Text shown:
· · ·

Here's a list of coaches Indiana could have hired who would have impressed the college basketball world, and worried Purdue fans.
Brad Stevens of the Boston Celtics. Chris Beard of Texas Tech. Shaka Smart, before he left Texas for Marquette. Scott Drew of Baylor. Thad Matta, retired Ohio State coach. John Beilien, former Michigan coach, Porter Moser of Loyola Chicago, Eric Musselman of Arkansas, Mark Few of top-ranked Gonzaga. Nate Oats of Alabama. Chris Holtman of Ohio State.
Instead Indiana athletic director Scott Dolson reached 40 years into the past to hire Mike Woodson, who at age 63 was stuck in a nowhere assistant coaching position for the hapless, poorly run New York Knicks organization. If Woodson was not a former IU star, there is no way he would have been considered for the Hoosiers post.
Judging from the mismanagement of the Indiana basketball program since Bob Knight's firing in 2000, Woodson will fit right in. Mike Davis resigned under pressure in 2006. Kelvin Sampson was fired for NCAA violations in 2008. Tom Crean was fired in 2017. Now, Archie Miller fired after four seasons and no wins against Purdue.
We're in year 21 A.K. (after Knight) and the Hoosiers are still living in the past. The Indiana job is no longer viewed in the same way that Duke, North Carolina, Kentucky and Kansas are today – by coaches and recruits.
It's understandable for Indiana fans and administration to want a coach with ties to Knight. But it's also been 34 years since IU's most recent national championship and there were signs over his final decade that modern basketball was passing by Knight.
Indiana high school athletic directors and a handful of coaches my age will remember Woodson as a great Big Ten player in the period between the undefeated 1976 national champion Hoosiers and the arrival of Isiah Thomas in 1979. Will today's teen-agers care?

· · ·

Stated exercise:
Answer these from the text on Indiana's basketball coaching hire:
(a) Who is the Indiana athletic director who hired Mike Woodson?
(b) In what year was Kelvin Sampson fired?
(c) How many years has it been since IU's most recent national championship?
The lines that come after this have no connection to the text above.

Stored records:
· · ·

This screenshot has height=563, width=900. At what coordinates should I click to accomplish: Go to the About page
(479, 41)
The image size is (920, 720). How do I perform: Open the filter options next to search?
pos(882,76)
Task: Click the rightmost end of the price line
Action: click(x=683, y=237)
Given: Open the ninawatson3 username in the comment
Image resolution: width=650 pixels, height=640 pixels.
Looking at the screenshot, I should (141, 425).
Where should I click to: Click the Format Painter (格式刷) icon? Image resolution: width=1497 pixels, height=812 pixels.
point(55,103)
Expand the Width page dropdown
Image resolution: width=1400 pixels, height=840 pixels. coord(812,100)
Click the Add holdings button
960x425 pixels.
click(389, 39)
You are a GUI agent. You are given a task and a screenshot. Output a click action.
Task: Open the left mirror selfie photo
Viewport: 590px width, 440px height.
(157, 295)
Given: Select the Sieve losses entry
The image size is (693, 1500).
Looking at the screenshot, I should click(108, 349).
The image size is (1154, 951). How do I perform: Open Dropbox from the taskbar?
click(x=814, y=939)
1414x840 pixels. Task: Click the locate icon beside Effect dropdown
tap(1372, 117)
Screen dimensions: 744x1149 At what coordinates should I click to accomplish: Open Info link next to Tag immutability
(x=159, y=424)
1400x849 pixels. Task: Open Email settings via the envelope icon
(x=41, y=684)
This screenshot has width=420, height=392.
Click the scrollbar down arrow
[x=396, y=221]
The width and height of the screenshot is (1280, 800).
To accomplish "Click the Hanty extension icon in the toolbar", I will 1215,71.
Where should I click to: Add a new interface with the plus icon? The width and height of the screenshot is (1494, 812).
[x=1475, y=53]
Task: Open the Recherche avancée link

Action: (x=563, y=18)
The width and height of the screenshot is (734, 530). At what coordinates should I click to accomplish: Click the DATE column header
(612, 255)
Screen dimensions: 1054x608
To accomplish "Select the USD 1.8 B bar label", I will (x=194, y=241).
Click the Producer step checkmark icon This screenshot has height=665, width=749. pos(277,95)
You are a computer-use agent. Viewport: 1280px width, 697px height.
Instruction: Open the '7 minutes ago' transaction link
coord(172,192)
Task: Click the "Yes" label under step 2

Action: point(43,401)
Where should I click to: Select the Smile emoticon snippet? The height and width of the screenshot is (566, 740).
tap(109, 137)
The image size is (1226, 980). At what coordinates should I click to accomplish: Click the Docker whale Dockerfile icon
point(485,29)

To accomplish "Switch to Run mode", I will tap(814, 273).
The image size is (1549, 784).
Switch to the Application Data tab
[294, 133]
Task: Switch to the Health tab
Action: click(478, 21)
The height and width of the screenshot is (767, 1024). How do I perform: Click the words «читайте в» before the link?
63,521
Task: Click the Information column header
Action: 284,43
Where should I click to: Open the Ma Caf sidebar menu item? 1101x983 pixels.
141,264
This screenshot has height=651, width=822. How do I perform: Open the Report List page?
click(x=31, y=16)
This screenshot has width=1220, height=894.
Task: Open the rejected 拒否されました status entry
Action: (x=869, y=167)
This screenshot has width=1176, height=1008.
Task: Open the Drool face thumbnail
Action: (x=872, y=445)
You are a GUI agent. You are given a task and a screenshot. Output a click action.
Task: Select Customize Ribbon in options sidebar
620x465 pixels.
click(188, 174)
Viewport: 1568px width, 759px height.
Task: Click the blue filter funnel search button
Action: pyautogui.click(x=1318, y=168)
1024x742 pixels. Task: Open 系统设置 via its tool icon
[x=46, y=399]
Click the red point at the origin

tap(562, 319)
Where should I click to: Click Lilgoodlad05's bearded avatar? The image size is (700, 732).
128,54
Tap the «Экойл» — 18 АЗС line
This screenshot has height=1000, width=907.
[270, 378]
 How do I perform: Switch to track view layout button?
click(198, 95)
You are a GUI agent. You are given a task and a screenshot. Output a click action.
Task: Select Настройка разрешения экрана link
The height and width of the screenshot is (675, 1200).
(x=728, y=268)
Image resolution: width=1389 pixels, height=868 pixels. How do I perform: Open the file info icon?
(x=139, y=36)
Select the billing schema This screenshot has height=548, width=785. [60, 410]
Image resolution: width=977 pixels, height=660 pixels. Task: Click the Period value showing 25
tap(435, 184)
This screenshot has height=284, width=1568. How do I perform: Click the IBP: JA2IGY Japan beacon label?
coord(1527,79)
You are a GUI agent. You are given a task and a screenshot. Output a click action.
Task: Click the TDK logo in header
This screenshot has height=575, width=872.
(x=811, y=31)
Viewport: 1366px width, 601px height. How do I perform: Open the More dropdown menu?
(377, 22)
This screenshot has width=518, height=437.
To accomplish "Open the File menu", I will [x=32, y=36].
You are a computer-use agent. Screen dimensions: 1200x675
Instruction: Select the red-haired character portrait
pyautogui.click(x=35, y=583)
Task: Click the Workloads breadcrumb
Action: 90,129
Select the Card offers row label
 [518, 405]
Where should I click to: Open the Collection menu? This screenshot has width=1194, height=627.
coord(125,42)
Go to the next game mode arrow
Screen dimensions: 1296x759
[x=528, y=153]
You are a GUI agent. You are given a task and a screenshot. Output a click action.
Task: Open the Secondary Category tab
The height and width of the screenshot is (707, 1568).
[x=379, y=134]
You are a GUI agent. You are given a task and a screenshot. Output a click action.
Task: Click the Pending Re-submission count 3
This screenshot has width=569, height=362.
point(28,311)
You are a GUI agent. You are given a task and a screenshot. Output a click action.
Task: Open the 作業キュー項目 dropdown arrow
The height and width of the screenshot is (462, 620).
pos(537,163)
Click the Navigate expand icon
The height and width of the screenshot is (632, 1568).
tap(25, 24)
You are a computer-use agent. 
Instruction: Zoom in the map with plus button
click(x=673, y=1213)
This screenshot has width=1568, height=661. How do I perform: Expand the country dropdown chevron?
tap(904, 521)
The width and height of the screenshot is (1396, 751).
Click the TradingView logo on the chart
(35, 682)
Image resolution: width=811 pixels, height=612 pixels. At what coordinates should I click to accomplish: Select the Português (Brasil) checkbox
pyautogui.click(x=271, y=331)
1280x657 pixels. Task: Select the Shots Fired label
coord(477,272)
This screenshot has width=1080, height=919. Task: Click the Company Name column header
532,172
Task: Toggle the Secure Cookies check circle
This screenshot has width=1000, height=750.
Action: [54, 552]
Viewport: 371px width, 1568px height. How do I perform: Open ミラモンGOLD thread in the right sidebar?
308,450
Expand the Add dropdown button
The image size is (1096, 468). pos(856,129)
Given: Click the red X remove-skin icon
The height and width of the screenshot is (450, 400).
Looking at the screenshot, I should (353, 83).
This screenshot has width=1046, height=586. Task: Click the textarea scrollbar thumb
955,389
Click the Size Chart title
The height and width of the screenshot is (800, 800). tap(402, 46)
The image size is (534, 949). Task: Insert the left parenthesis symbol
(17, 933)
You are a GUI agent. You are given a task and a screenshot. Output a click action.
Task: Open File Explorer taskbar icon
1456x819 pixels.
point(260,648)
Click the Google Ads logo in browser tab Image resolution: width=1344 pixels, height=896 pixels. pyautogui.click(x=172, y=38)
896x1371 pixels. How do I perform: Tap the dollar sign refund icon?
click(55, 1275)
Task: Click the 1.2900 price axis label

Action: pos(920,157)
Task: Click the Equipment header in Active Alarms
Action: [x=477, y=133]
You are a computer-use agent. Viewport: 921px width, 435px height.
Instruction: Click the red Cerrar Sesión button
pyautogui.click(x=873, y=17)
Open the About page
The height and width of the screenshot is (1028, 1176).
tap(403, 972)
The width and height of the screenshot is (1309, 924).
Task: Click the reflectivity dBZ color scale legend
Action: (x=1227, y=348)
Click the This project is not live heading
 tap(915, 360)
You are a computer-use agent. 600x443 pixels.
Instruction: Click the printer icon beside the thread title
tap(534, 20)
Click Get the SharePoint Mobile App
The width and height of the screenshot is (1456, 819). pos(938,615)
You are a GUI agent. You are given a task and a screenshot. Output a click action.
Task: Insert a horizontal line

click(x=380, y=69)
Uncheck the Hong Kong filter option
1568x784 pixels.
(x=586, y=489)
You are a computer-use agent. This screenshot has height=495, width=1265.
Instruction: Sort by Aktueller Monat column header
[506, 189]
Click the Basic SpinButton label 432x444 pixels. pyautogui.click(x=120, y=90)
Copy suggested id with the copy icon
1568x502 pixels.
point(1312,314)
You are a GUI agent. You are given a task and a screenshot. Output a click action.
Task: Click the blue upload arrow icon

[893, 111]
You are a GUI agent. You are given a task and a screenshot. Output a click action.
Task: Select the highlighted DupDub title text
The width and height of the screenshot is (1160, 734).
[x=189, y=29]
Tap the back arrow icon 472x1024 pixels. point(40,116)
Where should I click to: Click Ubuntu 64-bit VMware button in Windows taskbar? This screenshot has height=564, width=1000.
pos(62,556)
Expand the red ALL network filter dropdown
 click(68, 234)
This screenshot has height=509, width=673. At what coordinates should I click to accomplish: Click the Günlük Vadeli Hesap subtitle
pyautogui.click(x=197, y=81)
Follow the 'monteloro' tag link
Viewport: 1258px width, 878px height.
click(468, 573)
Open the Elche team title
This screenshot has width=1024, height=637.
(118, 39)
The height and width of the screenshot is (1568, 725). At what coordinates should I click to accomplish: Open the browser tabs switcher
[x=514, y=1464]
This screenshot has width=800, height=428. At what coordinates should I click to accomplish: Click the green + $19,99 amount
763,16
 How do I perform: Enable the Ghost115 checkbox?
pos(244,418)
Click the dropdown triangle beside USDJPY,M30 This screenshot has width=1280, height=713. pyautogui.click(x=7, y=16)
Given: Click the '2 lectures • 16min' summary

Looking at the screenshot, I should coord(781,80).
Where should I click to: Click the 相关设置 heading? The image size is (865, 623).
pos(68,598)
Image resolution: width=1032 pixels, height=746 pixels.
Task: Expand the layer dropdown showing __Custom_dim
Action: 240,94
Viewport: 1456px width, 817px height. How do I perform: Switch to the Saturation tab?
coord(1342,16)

· · ·

The reply:
(a) Scott Dolson
(b) 2008
(c) 34 years